#### DATA EXTRACTS
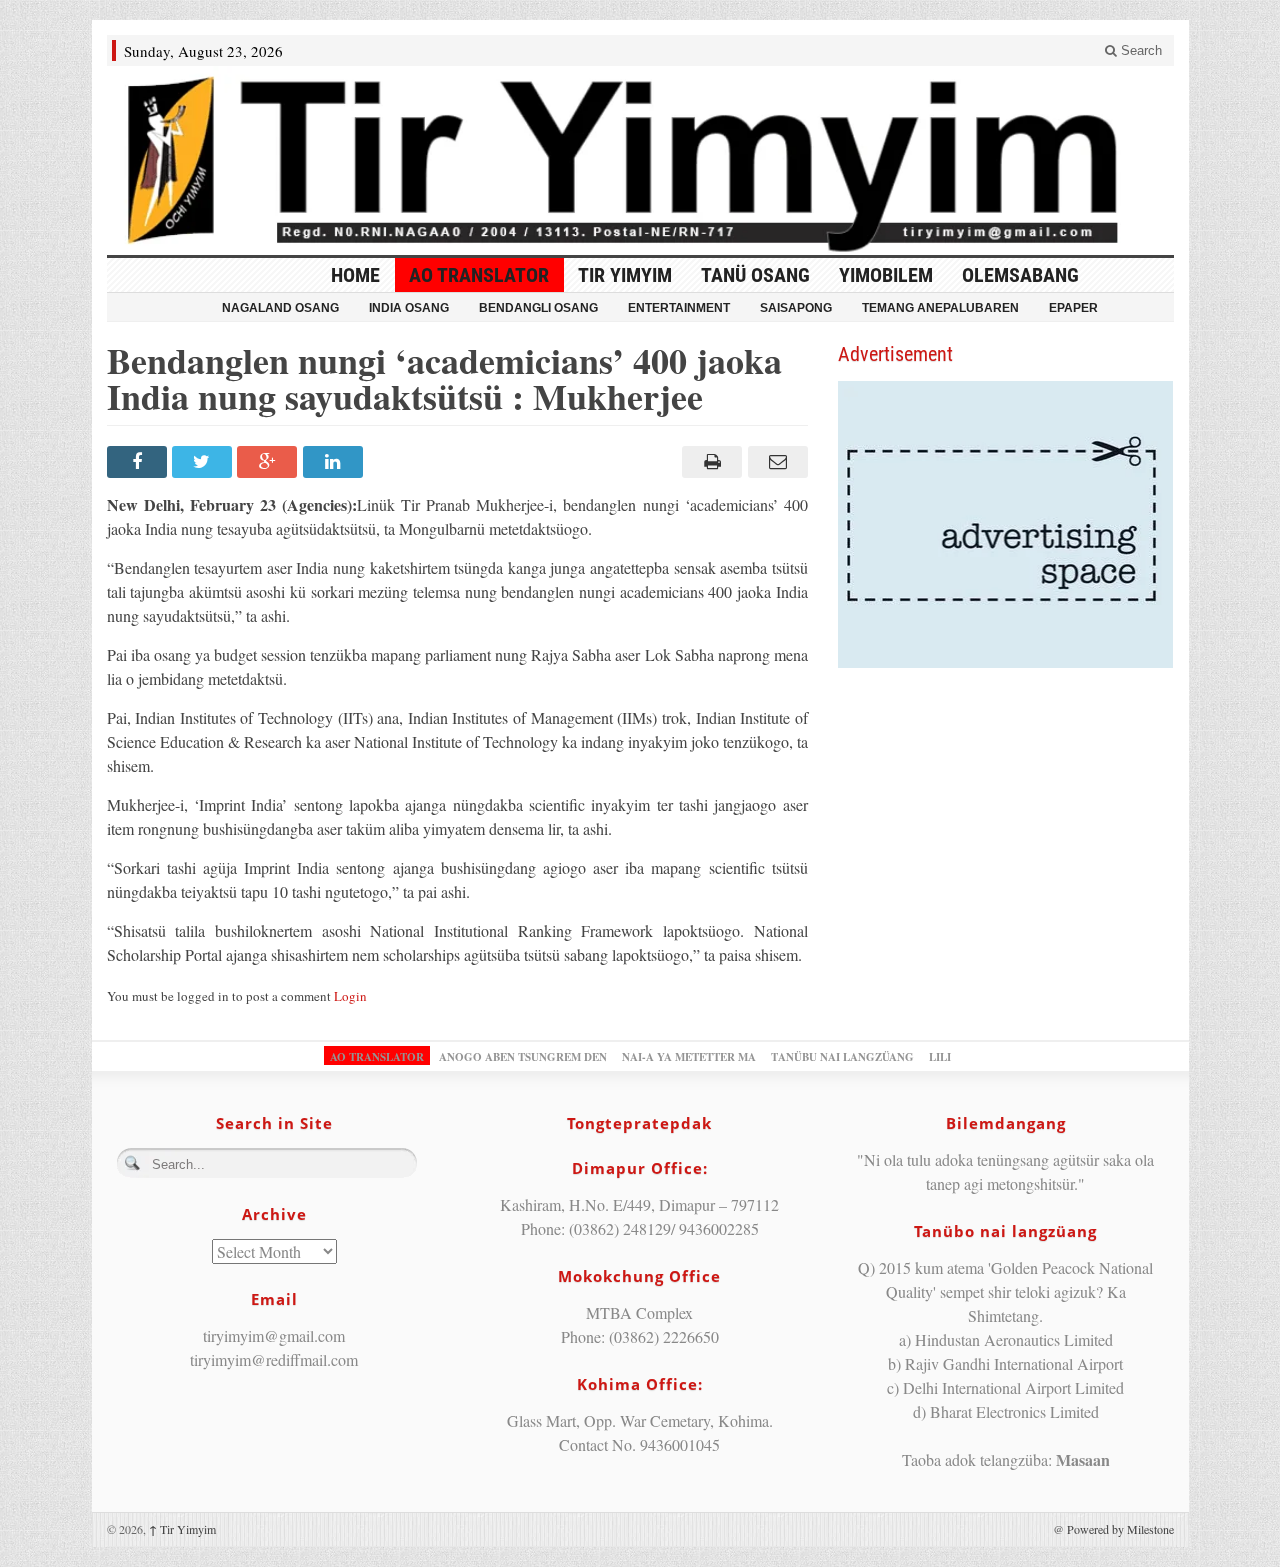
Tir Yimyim (625, 275)
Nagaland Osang (280, 308)
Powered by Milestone (1120, 1529)
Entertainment (679, 308)
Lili (940, 1057)
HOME (355, 275)
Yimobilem (886, 275)
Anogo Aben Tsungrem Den (523, 1057)
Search (1139, 50)
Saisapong (796, 308)
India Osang (409, 308)
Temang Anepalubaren (940, 308)
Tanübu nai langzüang (842, 1057)
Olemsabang (1020, 275)
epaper (1073, 308)
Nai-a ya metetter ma (689, 1057)
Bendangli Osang (538, 308)
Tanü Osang (755, 275)
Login (350, 996)
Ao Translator (479, 275)
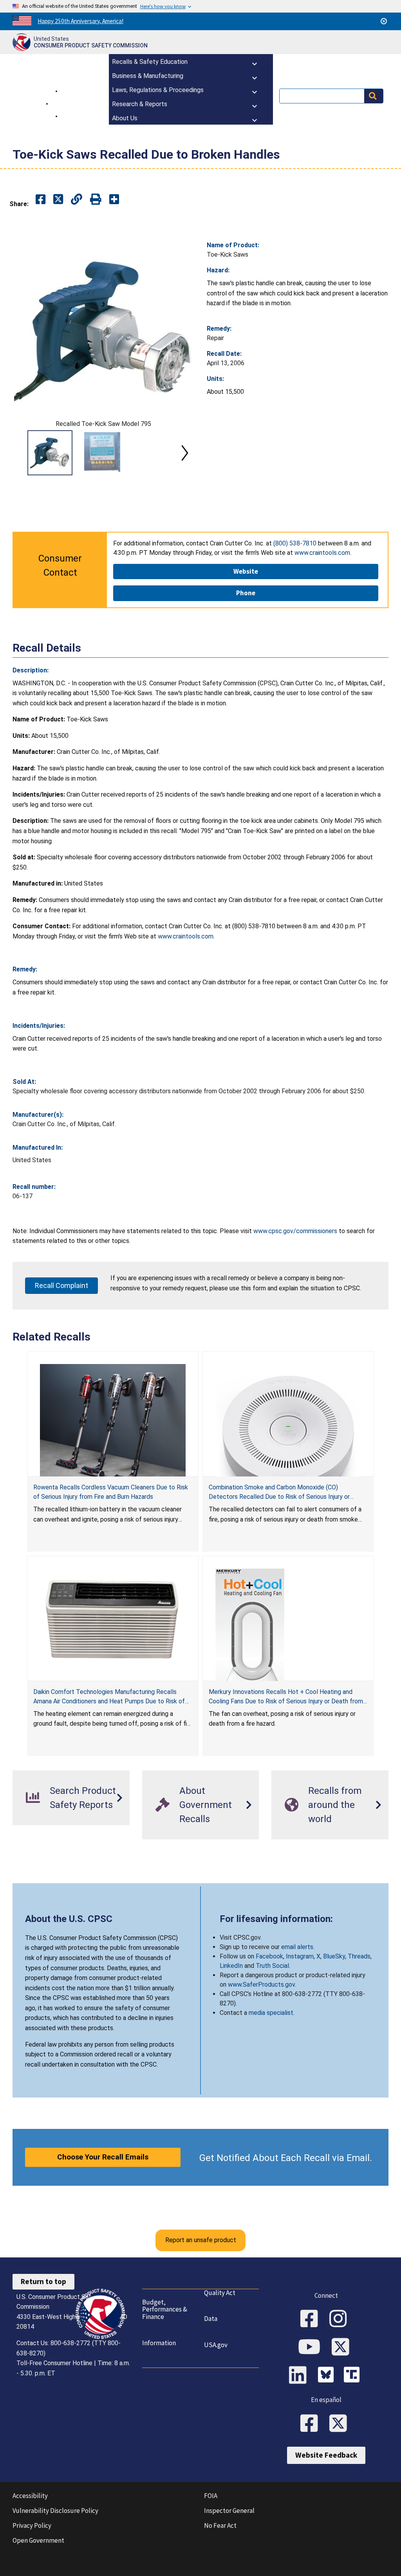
########
REQUIREMENT: Only the pictures are to be dropped; return everything else in the listing exactly.

RESPONSE AREA:
Tir Yimyim (625, 275)
Nagaland Osang (280, 308)
Powered by Milestone (1120, 1529)
Entertainment (679, 308)
Lili (940, 1057)
HOME (355, 275)
Yimobilem (886, 275)
Anogo Aben Tsungrem Den (523, 1057)
Search (1139, 50)
Saisapong (796, 308)
India Osang (409, 308)
Temang Anepalubaren (940, 308)
Tanübu nai langzüang (842, 1057)
Olemsabang (1020, 275)
epaper (1073, 308)
Nai-a ya metetter ma (689, 1057)
Bendangli Osang (538, 308)
Tanü Osang (755, 275)
Login (350, 996)
Ao Translator (479, 275)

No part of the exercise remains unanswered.